REQUIRED ACTION =
Output only the stretch of the listing that starts at the line containing "Task: Click the green Positive legend dot" and ends at the line containing "The image size is (1456, 819).", reproduced exactly with both ends.

Start of DATASET EXCERPTS

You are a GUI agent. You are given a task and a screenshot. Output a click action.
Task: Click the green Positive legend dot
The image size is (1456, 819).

End of DATASET EXCERPTS
Start of DATASET EXCERPTS

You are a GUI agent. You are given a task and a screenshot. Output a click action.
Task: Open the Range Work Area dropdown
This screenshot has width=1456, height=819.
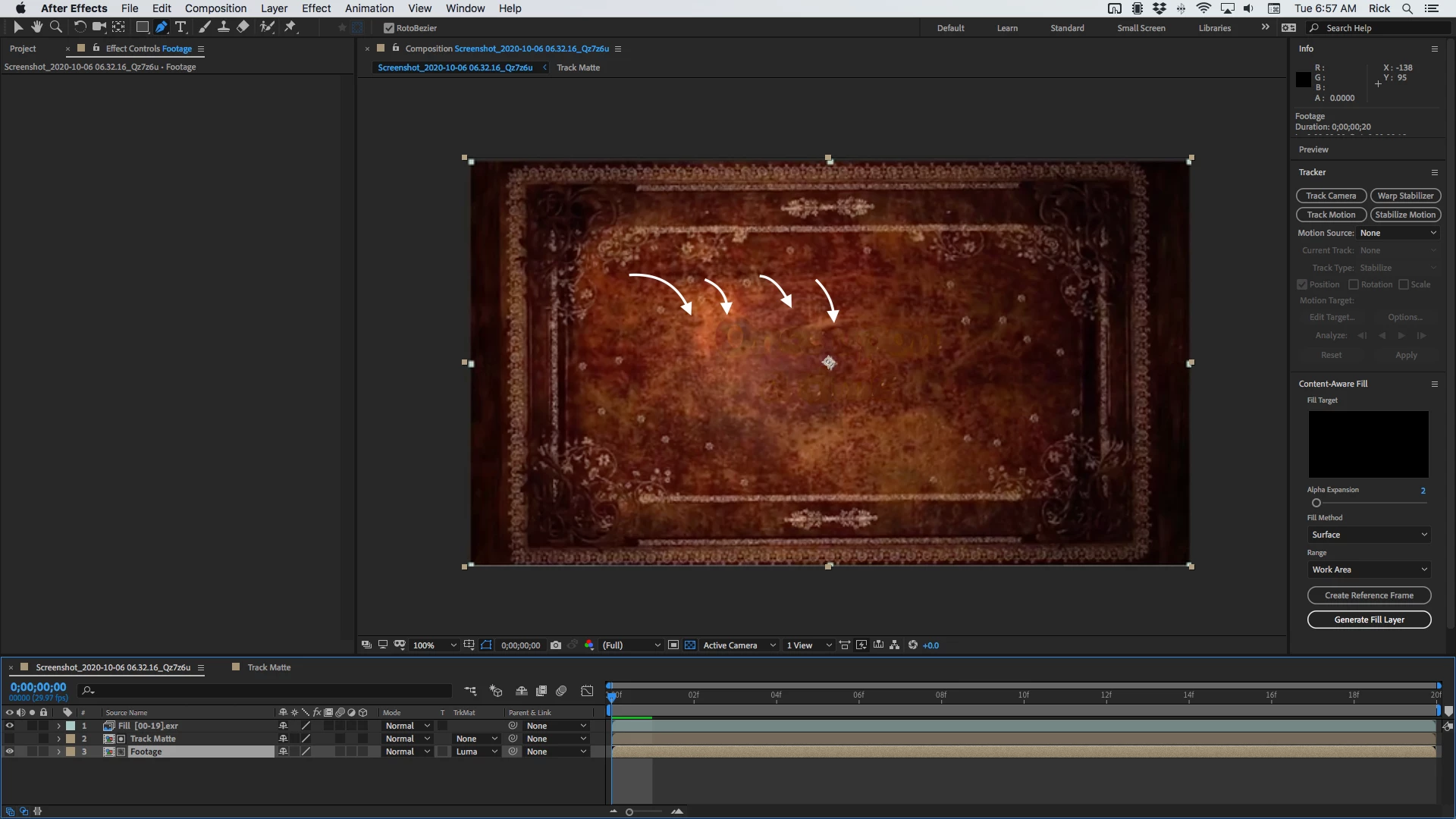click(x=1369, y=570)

End of DATASET EXCERPTS
Start of DATASET EXCERPTS

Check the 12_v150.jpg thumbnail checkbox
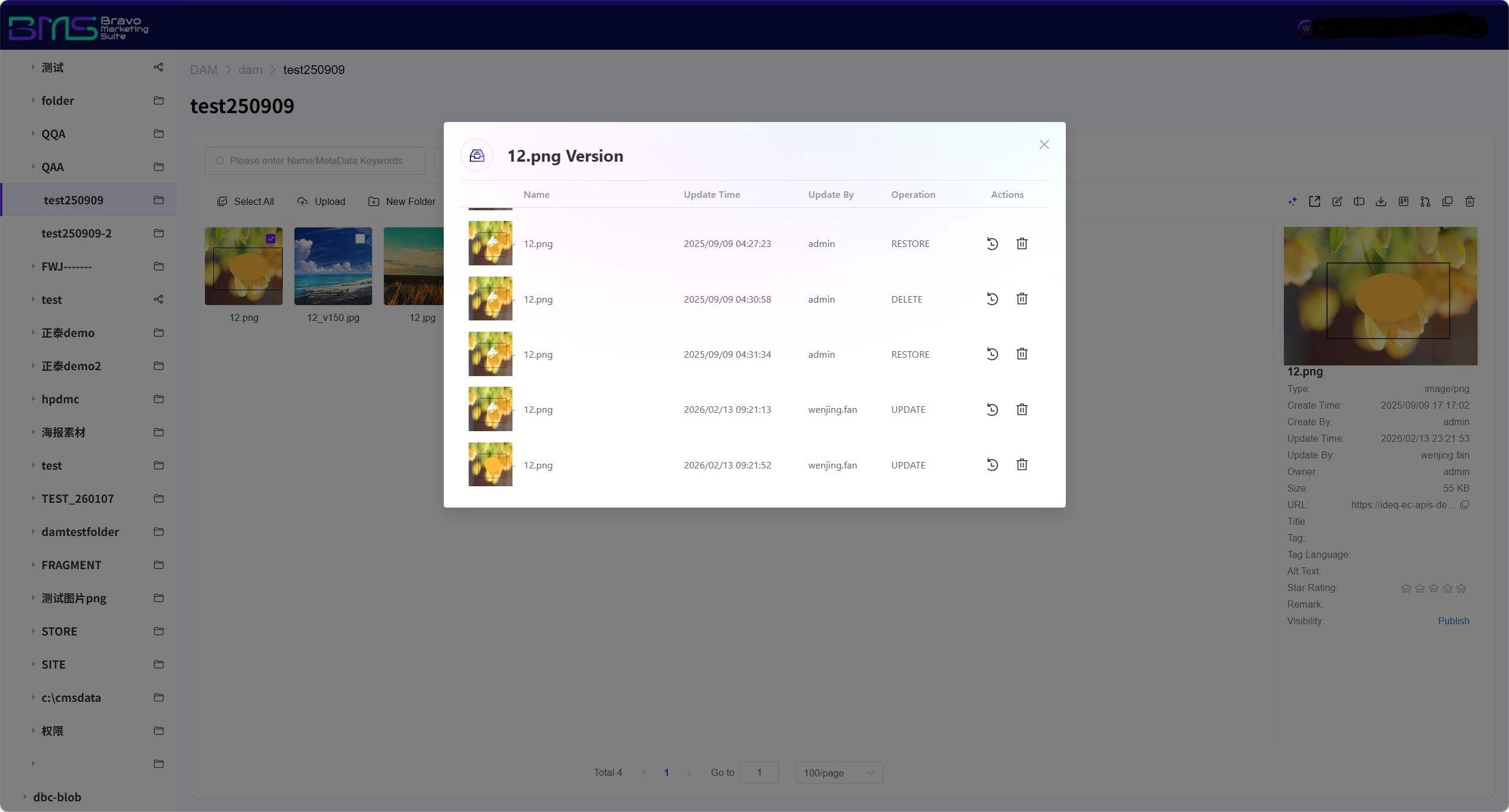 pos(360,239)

End of DATASET EXCERPTS

FINISHED TASK =
Task: Click the green Positive legend dot
The image size is (1456, 819).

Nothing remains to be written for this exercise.